Cheal’s of Henley

The Beast from the East scuppered our chances of getting to Cheal’s for a birthday lunch.

No taxi driver would make the trip, so we reluctantly postponed, assuming that if a professional wouldn’t risk driving nor should we. That, and a wine list that looked awesome, meant that neither of us wanted to get behind the wheel. Take 2 was booked for the following weekend.

With the knowledge that chef patron Matt Cheal cut his teeth at Simpsons, we figured we were in good hands. The exterior of the building looked less fine dining and more cosy country pub but inside the restaurant was beautifully decked out with neutral walls, exposed beams, a log burner and stylish accessories and furniture. With a glass of Laurent Perrier in one hand and a crisp cheddar beignet in the other, the belated birthday celebrations kicked off in style.
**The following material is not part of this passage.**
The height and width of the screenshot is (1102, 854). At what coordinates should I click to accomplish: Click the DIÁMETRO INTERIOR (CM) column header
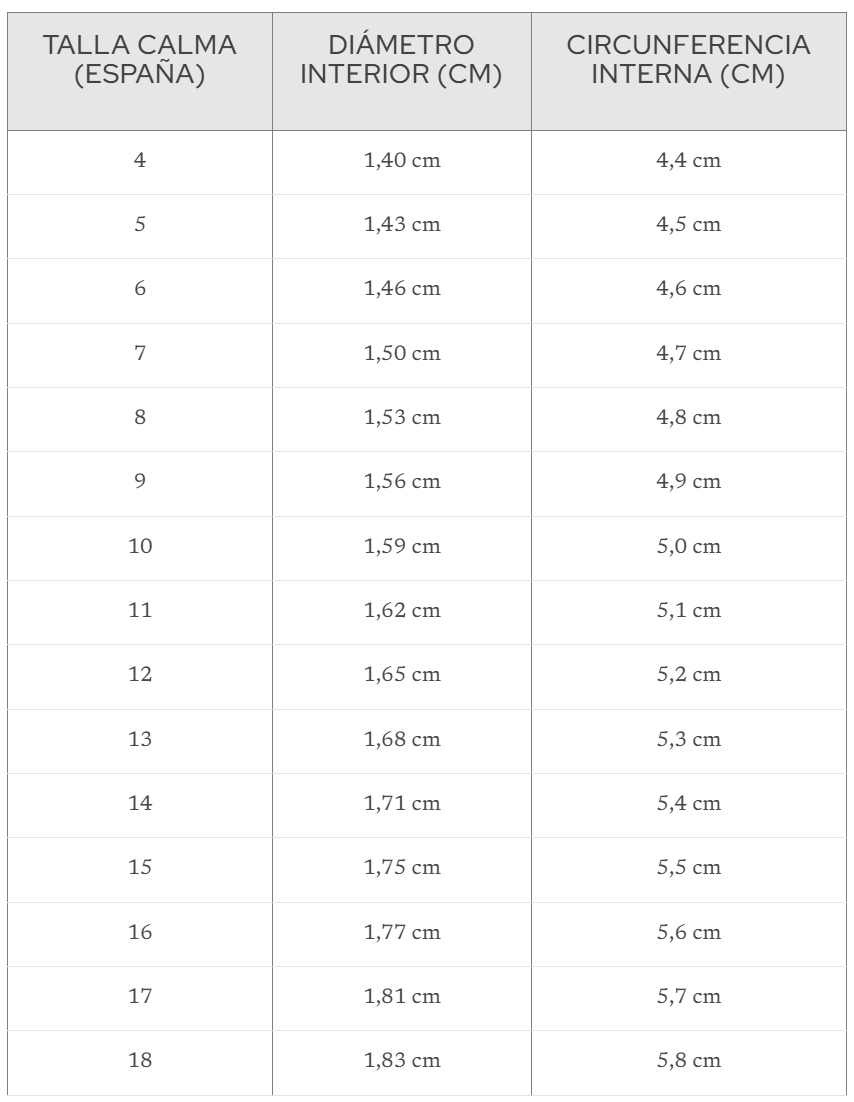coord(401,61)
There were a number of menus to consider; a six course tasting menu called 77 and three further menus titled 33, 44 and 55, the number relating to the cost of each. Tasting menus are not my thing – I’m too much of a control freak – so I plumped for 55 and the birthday boy went for 33 due to a pork belly dish winking intriguingly at him.

First up, an amuse bouche of silky butternut squash espuma with trendy yeast flakes and a slick of curry oil was a great start and set the tone for what was to come. Crispy duck egg yolk with a lentil and celeriac risotto, oyster mushroom and watercress may have been the best choice we’ve ever made in a restaurant. It was utterly delicious, super rich and unctuous with a runny yolk which presumably takes some wizardry to get right. I can’t gush enough about this dish, but space is limited, so I’ll move on to another plate worthy of high praise.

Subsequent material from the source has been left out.